Slow SFTP transfer speeds from LAN to WAN and vice-versa

Hello there!

I've got a TP-Link Archer C7 v2 running smoothly under OpenWrt for a long time now. I was in a double NAT setup with my ISP router in front before but since I've moved to a new place a little while ago I configured my Archer to be the only router on my network (although same ISP as before).

I've a file server on my network with an OpenSSH server running on it so that I can access my files from the WAN securely (only key-based auth is permitted).

I've a NAT rule configured in OpenWrt so that the traffic coming from the WAN on the port 1337 (I don't use 22 because of automated scanners which spams my logs) is redirected to my file server on port 22.

And my problem is simple, the SFTP transfer speed (which uses SSH) from LAN to WAN and WAN to LAN is terrible, in the range of 270 kbps where I get ~82 MBps from LAN to LAN, so the problem doesn't come from my OpenSSH server. I have a symmetrical 300 Mbps fiber connection with my ISP and I get pretty much 300 Mbps when doing an HTTP transfer on port 443 from LAN to WAN and WAN to LAN.

I've tried to change the port forward from 1337 to 22, so no port translation, to see if it would make a difference, but it didn't. I also tried 8080 (can't try 80 and 443 yet as I've important services listening on them) because I thought maybe my ISP was throttling speed on non-"standard" ports but the result was the same, and my ISP has a reputation of not interfering in that sort of way.

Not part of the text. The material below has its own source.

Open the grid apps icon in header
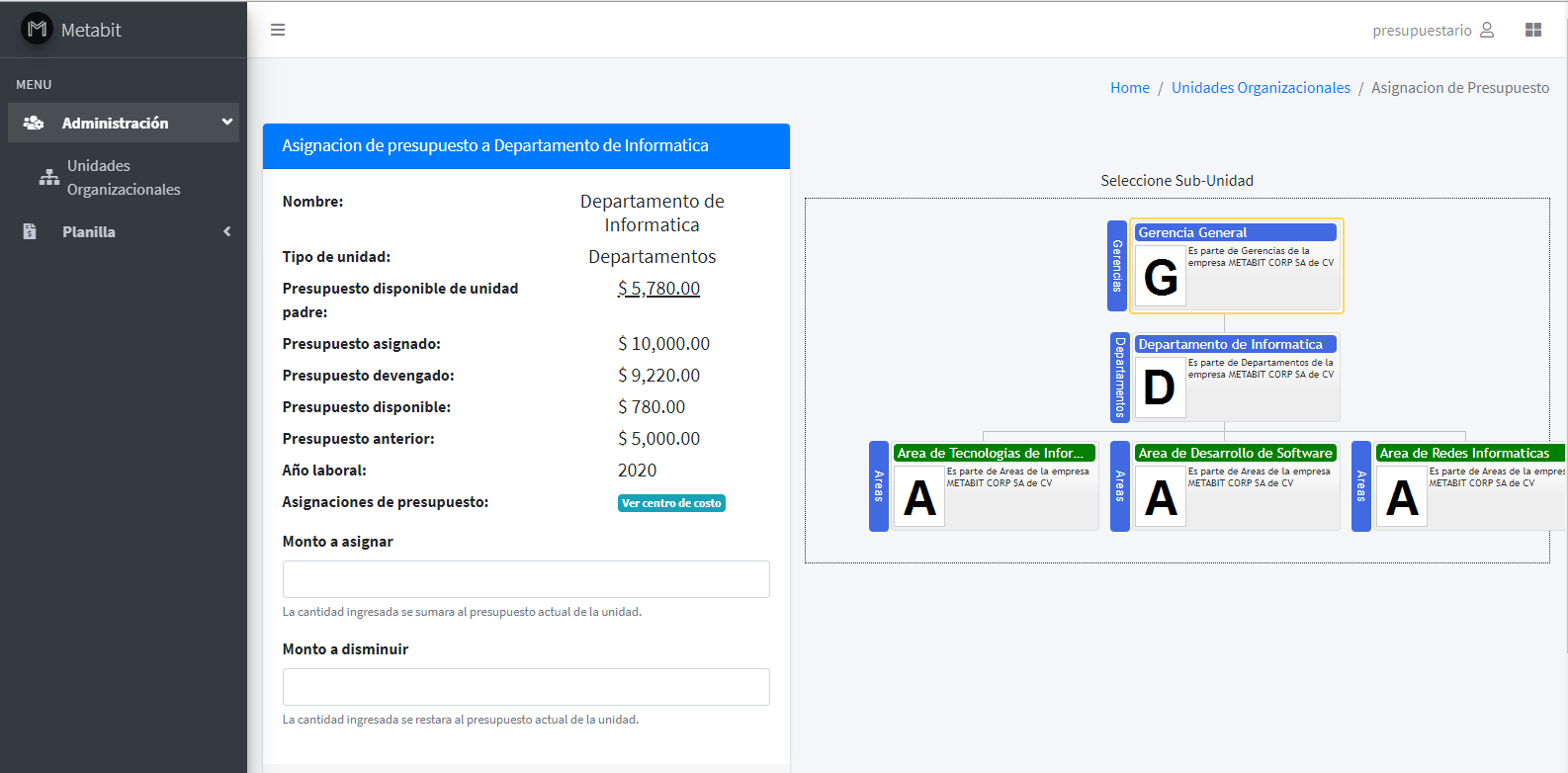This screenshot has width=1568, height=773. (1533, 30)
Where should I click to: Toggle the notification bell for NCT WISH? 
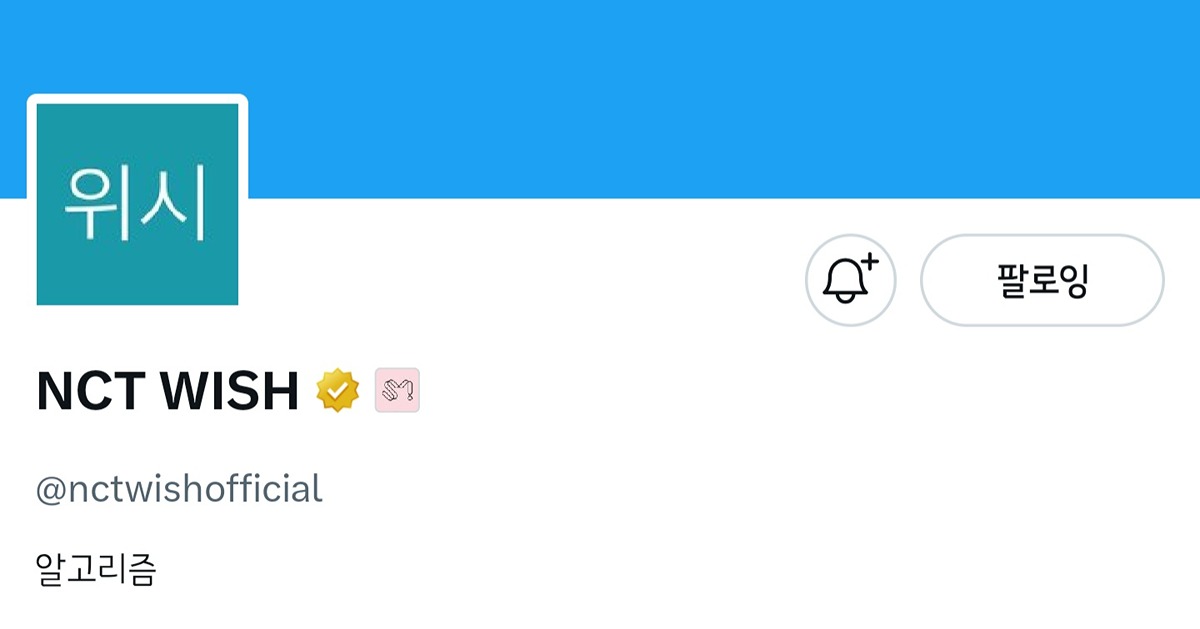pos(850,280)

So, if you have any idea of what settings could cause my LAN to WAN SFTP speed to be so low I would very much appreciate the help!

I will update this post once I've had more time to test on port 80 and 443.

Thanks a lot for taking the time to read!

As far as I can remember using Filezilla sftp server:
I had to forward a port range for transfer. Every secure transfer opens its unique port for traffic. I forwarded ~5 port range configured on my server. Port 22 is used only for negotiation (someone fix me, if I`m wrong). What SSH service is deployed on your server?

I had to forward a port range for transfer. Every secure transfer opens its unique port for traffic. I forwarded ~5 port range configured on my server.

Maybe for Filezilla server but I'm 99% sure that's not the case for OpenSSH's sshd, which is what I'm using on my server running FreeNAS (so FreeBSD under the hood).

Also the transfer speeds were normal when I was in a double NAT setup with pretty much the same firewall rules before moving into my new apartment.

Thanks for taking the time to answer!

EDIT : Now that I think about it, I think you're confusing SFTP and FTP which aren't the same protocols. FTP does use two ports, 21 for command and 20 for data. And as far as I know FileZilla also can't act as an SFTP server.

If you're on the same network why aren't you using NFS?

I'm don't really need SFTP on my LAN, I've syncthing set up to synchronize all my data between my file server, my desktop, my laptop and my phone.

I also have NFS set up so that my compute server can access my file server. I just wanted to be brief in my explanations, I only use SFTP on my LAN for testing purposes.

But I've friends that want to access the files on the server from their home and the most secure way to do that without a VPN is with SFTP.

EDIT: I've edited my first post to reflect this explanation.